الحياه الفطريه . enableCheckpointing( 60000 ) ;                           // checkpoint interval (ms)
الحياه الفطريه . getCheckpointConfig( ) . setCheckpointingMode( CheckpointingMode. EXACTLY_ONCE) ;
الحياه الفطريه . getCheckpointConfig( ) . setMinPauseBetweenCheckpoints( 30000) ;
الحياه الفطريه . getCheckpointConfig( ) . setCheckpointStorage( "s3://ilum-data/flink-checkpoints") ;
بقشيش

For Flink SQL jobs, set checkpointing via Flink configuration properties:

execution.checkpointing.interval= 60s
execution.checkpointing.mode= EXACTLY_ONCE
state.checkpoints.dir= s3://ilum-data/flink-checkpoints

Both engines are production-ready for streaming workloads on ilum.
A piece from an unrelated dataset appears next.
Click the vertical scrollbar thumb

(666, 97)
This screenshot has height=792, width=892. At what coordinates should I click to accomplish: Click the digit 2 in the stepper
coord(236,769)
Choose based on your requirements:

الجانب Spark Structured StreamingApache Flink
Processing ModelMicro-batch (default) or continuousTrue event-at-a-time
LatencySeconds (micro-batch)Milliseconds
State ManagementLimited by micro-batch boundariesFine-grained, key-partitioned state
WindowingTumbling, sliding, sessionTumbling, sliding, session, custom
Complex Event Processingأساسي Advanced (CEP library)
CDCVia Debezium + KafkaNative CDC connectors
Batch + Stream UnificationStrong (same DataFrame API)Strong (same DataStream/Table API)
Catalog IntegrationHive, Nessie, Unity, Iceberg, Delta, HudiHive, Iceberg
أفضل ل ETL pipelines, unified batch/stream, existing Spark codebasesLow-latency event processing, CEP, native CDC

General guidance:

  • استخدام Spark Structured Streaming when you have existing Spark batch jobs and want a unified batch/streaming codebase, or when micro-batch latency (seconds) is acceptable.
  • استخدام شجاع when you need sub-second latency, complex event processing patterns, native CDC without Debezium, or fine-grained state management with event-time processing.